◆ **AIM OF THE EXERCISE**: Only the lines below from the one containing "Toggle the small checkbox on Rock tile" through the last line should be set down, exactly as written and with no pictures.

◆ **INFORMATION PROVIDED**:
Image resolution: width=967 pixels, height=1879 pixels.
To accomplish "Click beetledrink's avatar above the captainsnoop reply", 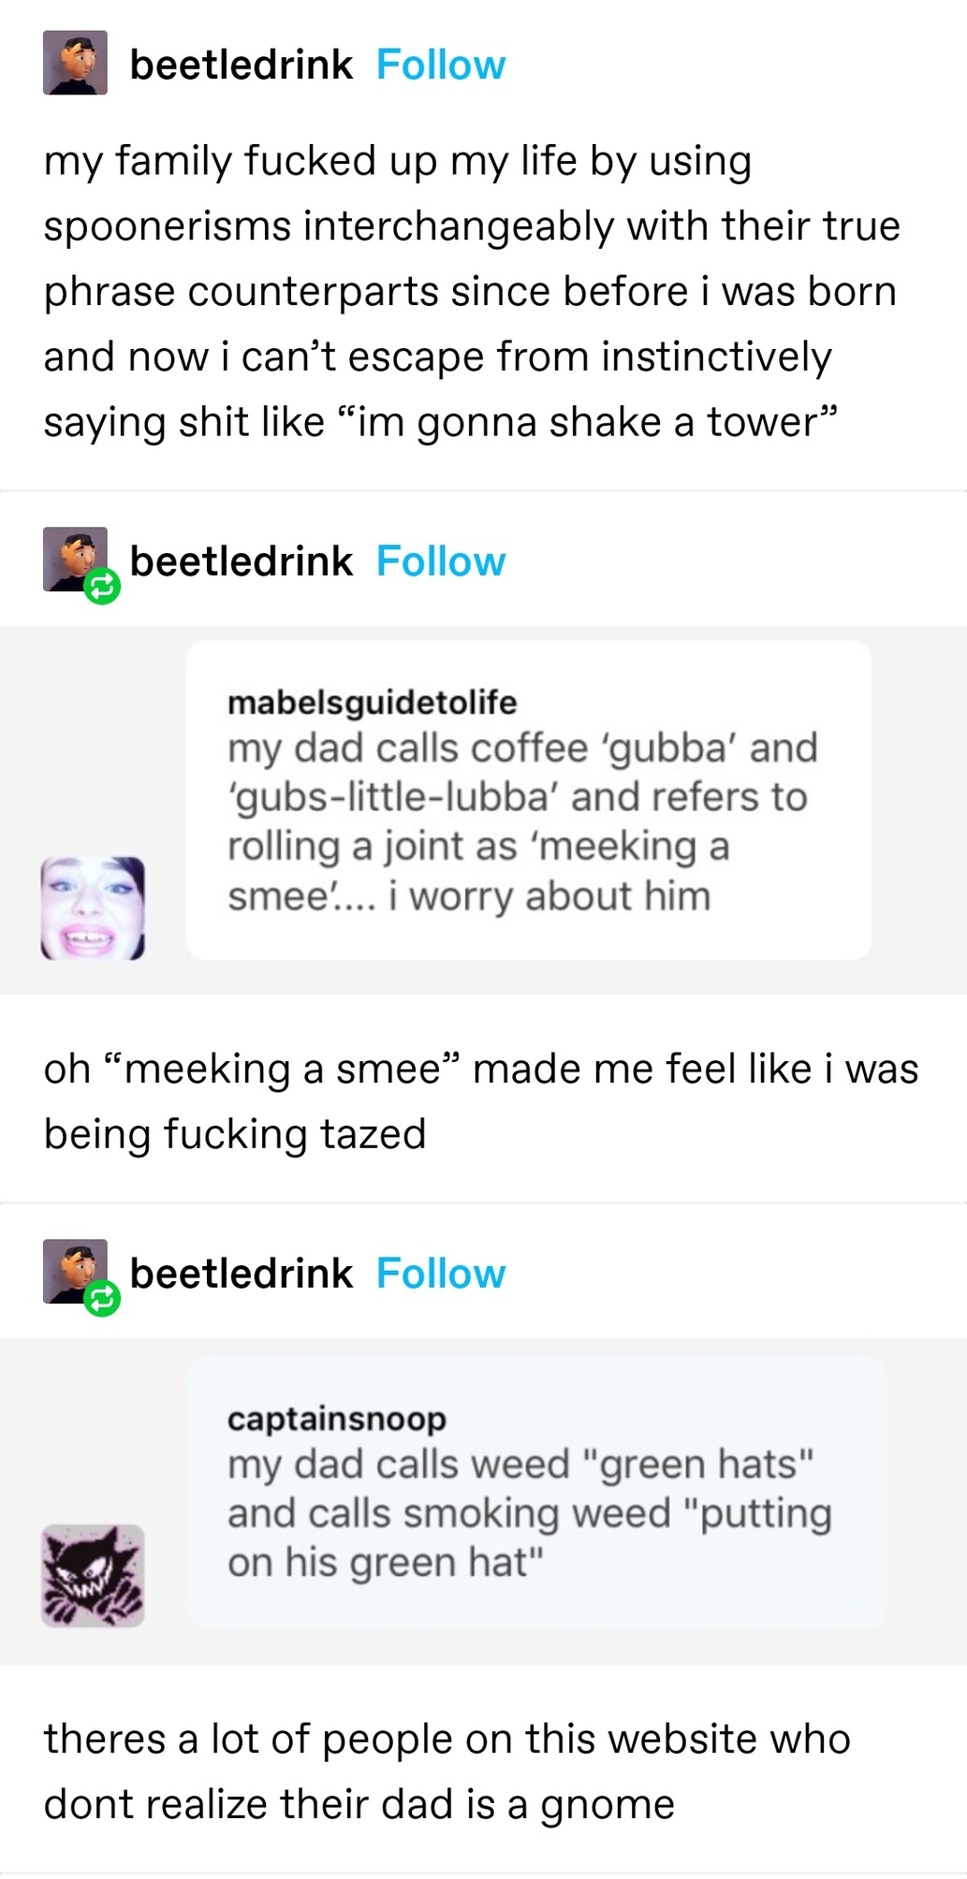I will point(73,1268).
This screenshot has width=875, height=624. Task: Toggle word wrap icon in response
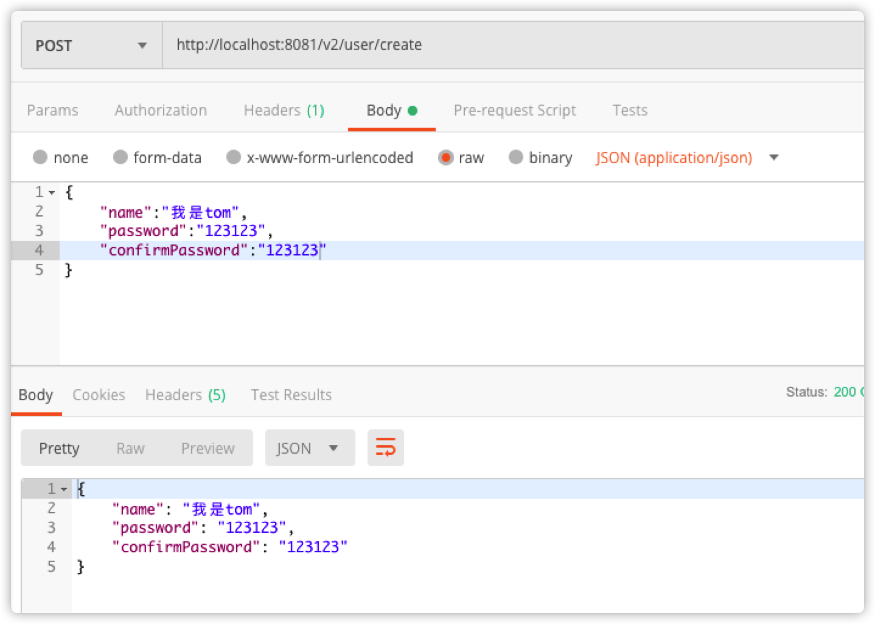point(385,448)

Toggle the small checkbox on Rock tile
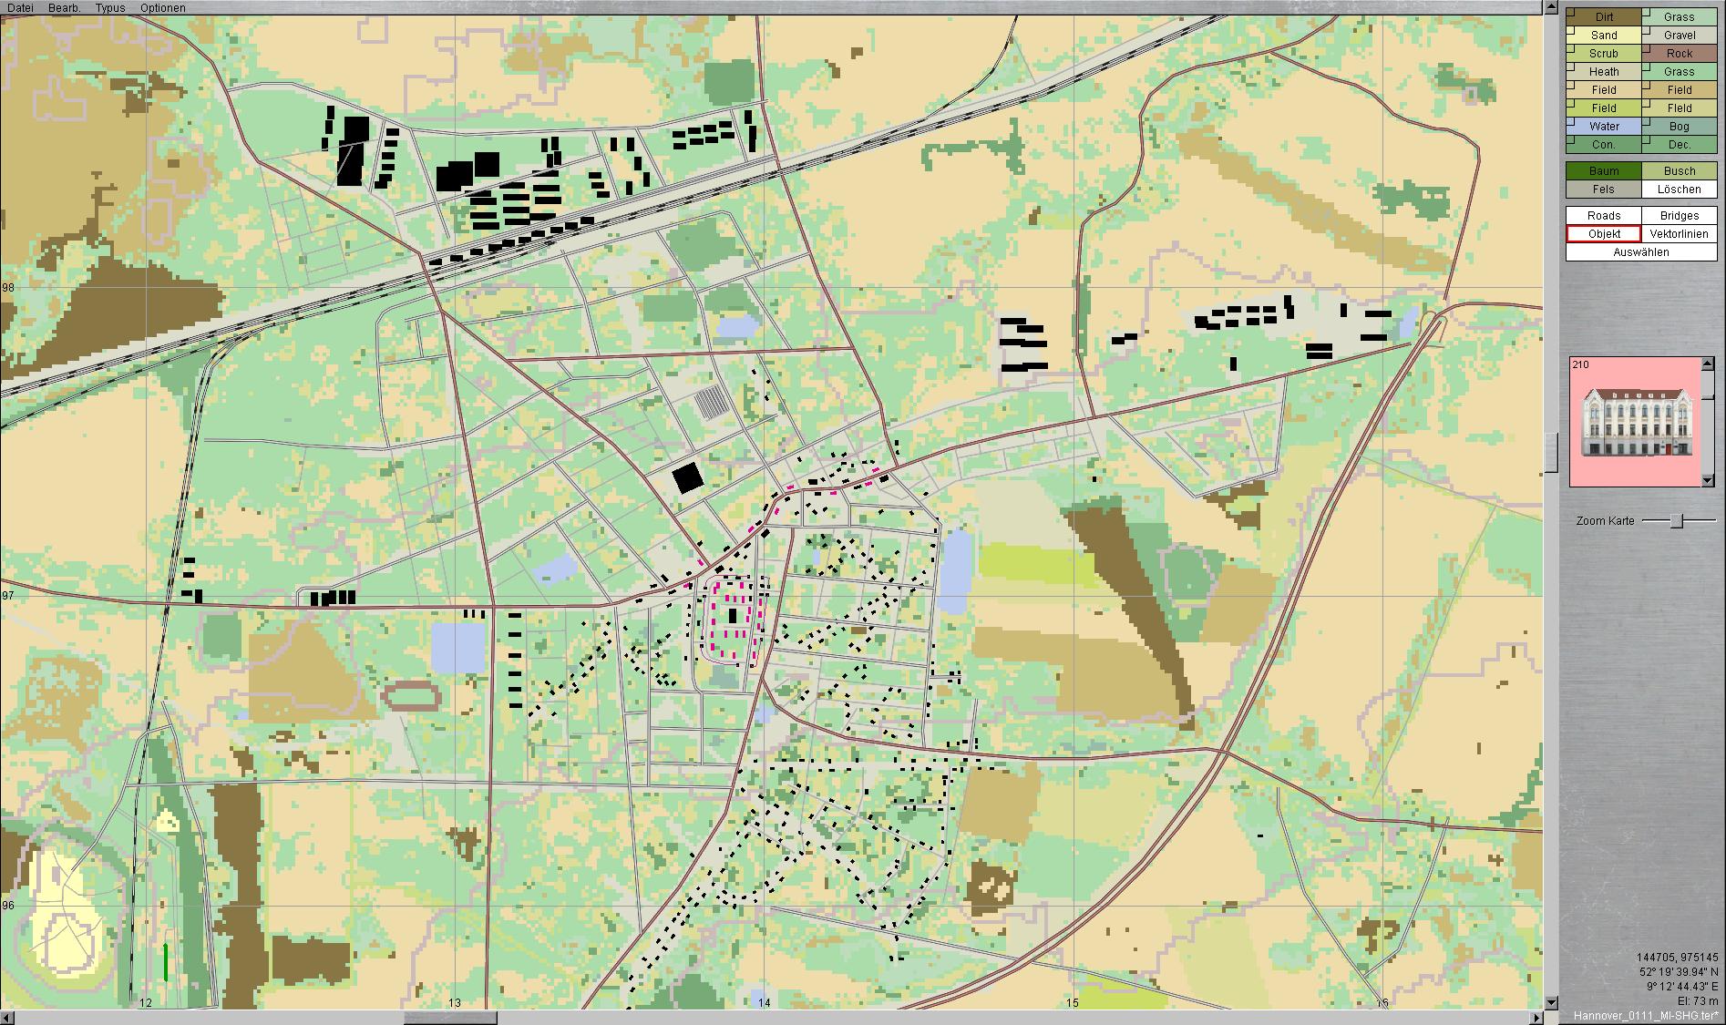(x=1647, y=49)
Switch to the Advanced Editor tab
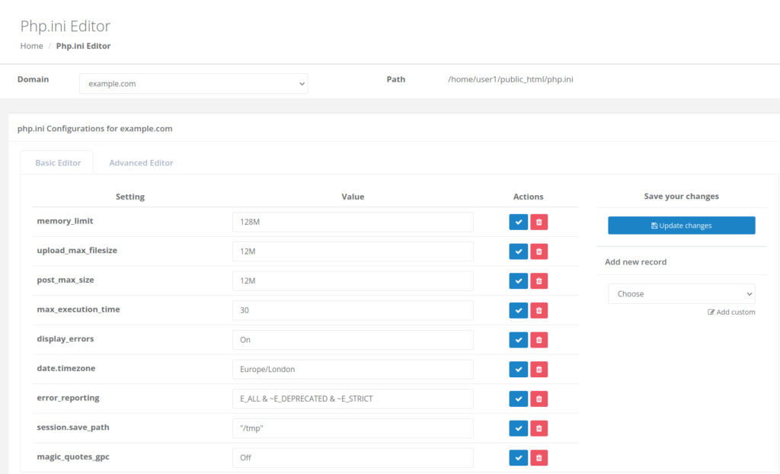The width and height of the screenshot is (780, 474). pos(141,163)
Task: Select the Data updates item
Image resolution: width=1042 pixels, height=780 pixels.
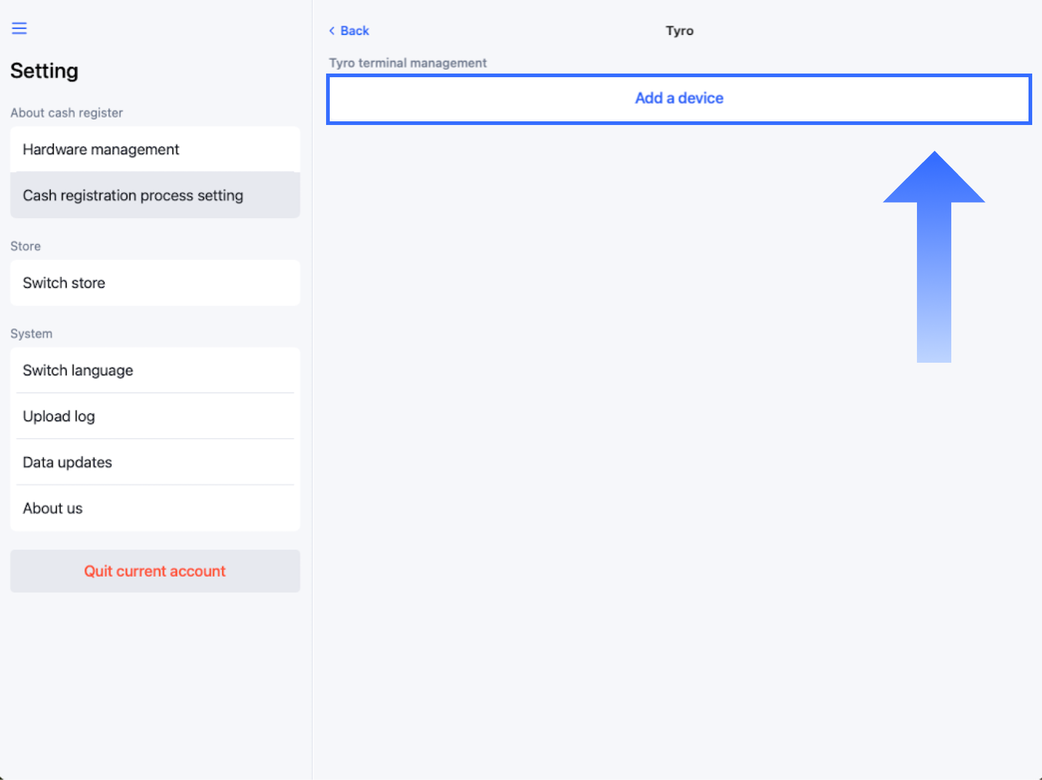Action: (155, 463)
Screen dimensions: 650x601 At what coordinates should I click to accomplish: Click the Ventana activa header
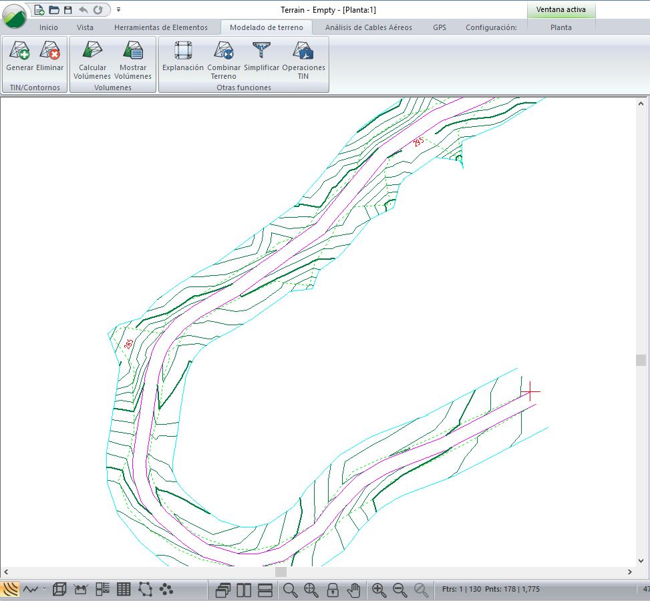pos(560,9)
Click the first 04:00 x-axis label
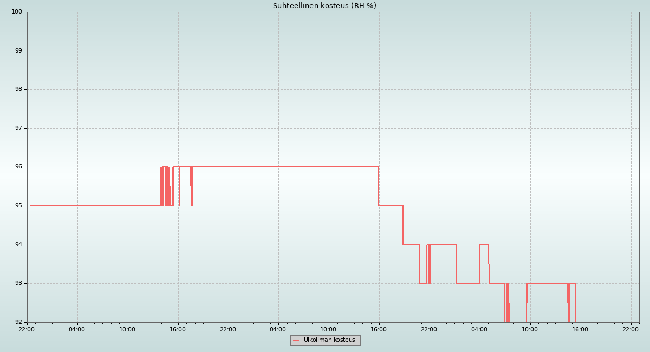Viewport: 650px width, 352px height. pyautogui.click(x=77, y=329)
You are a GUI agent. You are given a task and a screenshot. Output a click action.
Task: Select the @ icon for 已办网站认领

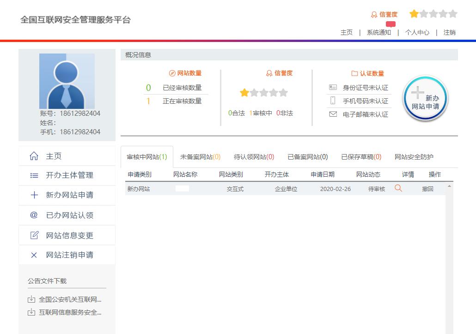34,215
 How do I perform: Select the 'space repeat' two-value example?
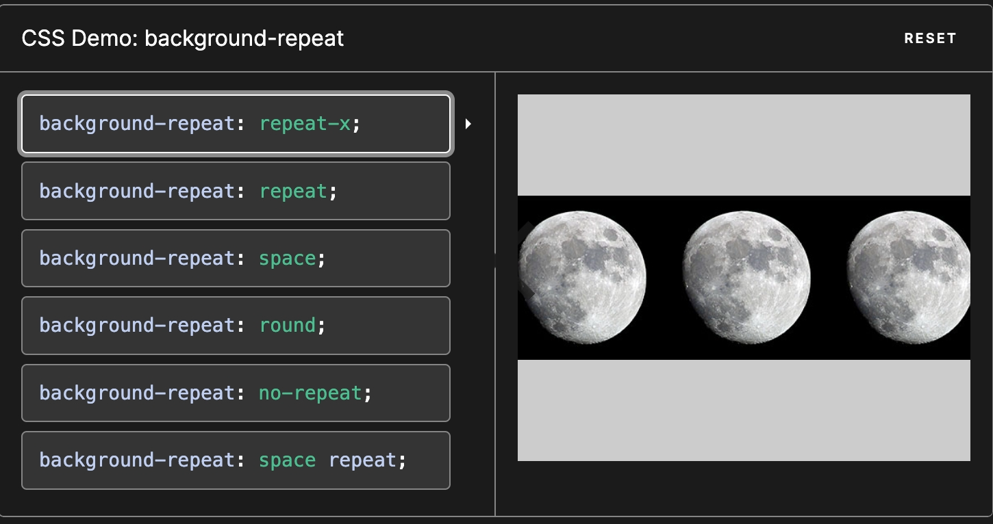236,460
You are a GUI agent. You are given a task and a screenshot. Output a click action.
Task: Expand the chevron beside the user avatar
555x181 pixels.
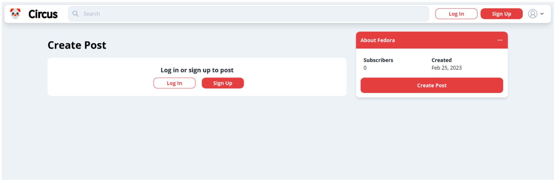click(542, 14)
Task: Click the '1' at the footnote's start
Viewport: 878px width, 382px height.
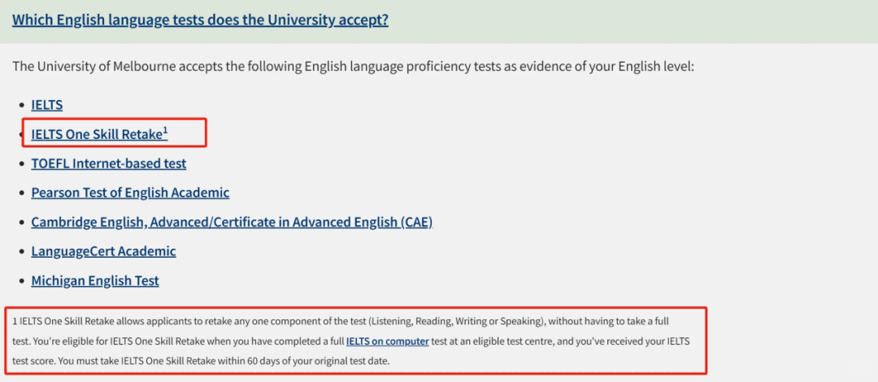Action: coord(16,321)
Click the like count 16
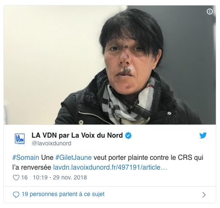Viewport: 220px width, 208px height. coord(24,178)
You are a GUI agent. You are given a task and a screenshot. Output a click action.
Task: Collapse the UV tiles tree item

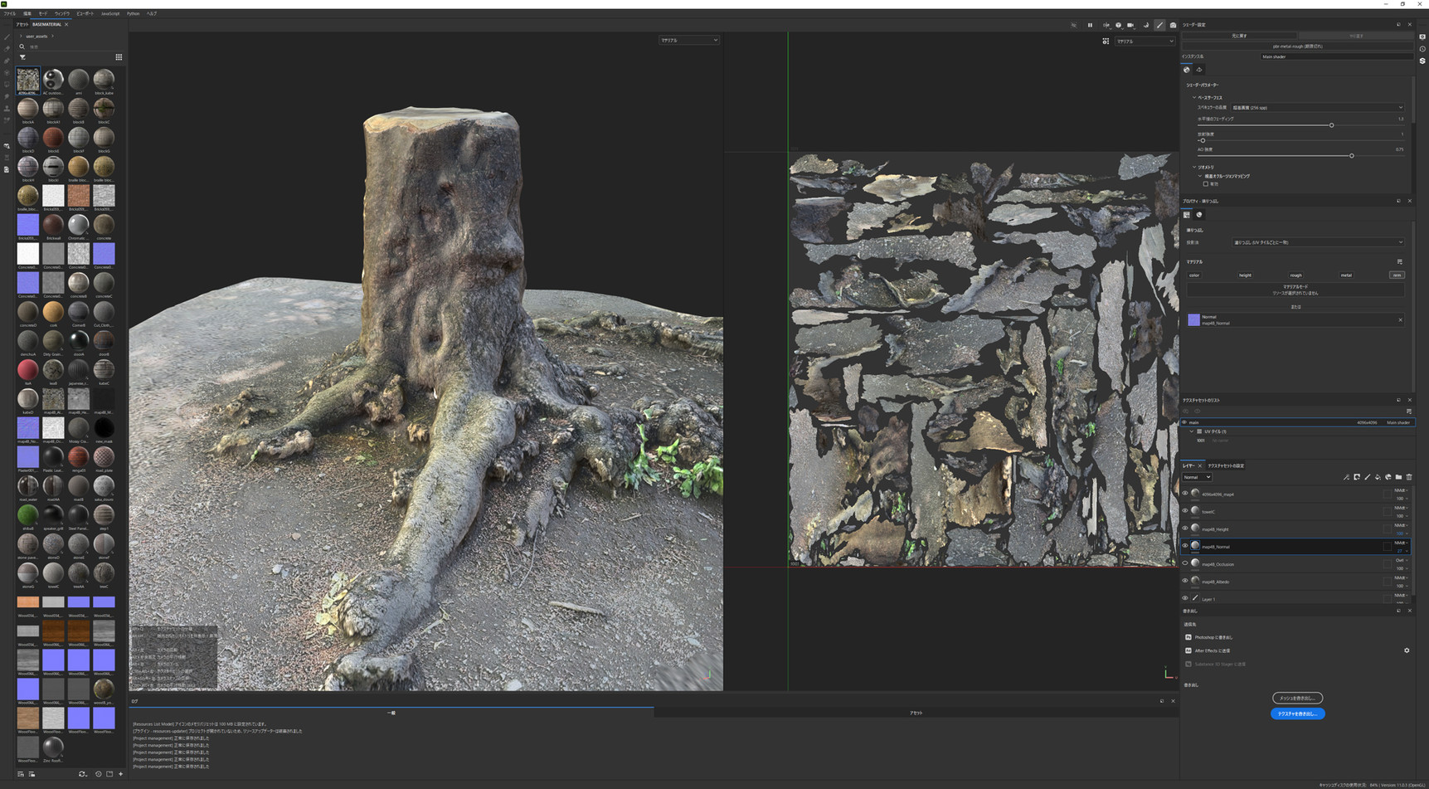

◆ **ANSWER SECTION**:
Toggle the small checkbox on Rock tile
(x=1647, y=49)
Switch to the Advanced Editor tab
The width and height of the screenshot is (780, 474). pos(141,163)
Task: Select the Data updates item
Image resolution: width=1042 pixels, height=780 pixels.
Action: (155, 463)
Screen dimensions: 650x601 At what coordinates should I click to accomplish: Click the Ventana activa header
pos(560,9)
Click the first 04:00 x-axis label
Viewport: 650px width, 352px height. pyautogui.click(x=77, y=329)
You are a GUI agent. You are given a task and a screenshot. Output a click action.
Task: Select the @ icon for 已办网站认领

34,215
 How do I perform: Select the 'space repeat' two-value example?
236,460
You are a GUI agent. You are given a task and a screenshot. Output a click action.
Task: Expand the chevron beside the user avatar
555x181 pixels.
click(542, 14)
Task: Click the '1' at the footnote's start
Viewport: 878px width, 382px height.
Action: coord(16,321)
Click the like count 16
Viewport: 220px width, 208px height. coord(24,178)
You are a GUI agent. You are given a task and a screenshot. Output a click action.
Task: Collapse the UV tiles tree item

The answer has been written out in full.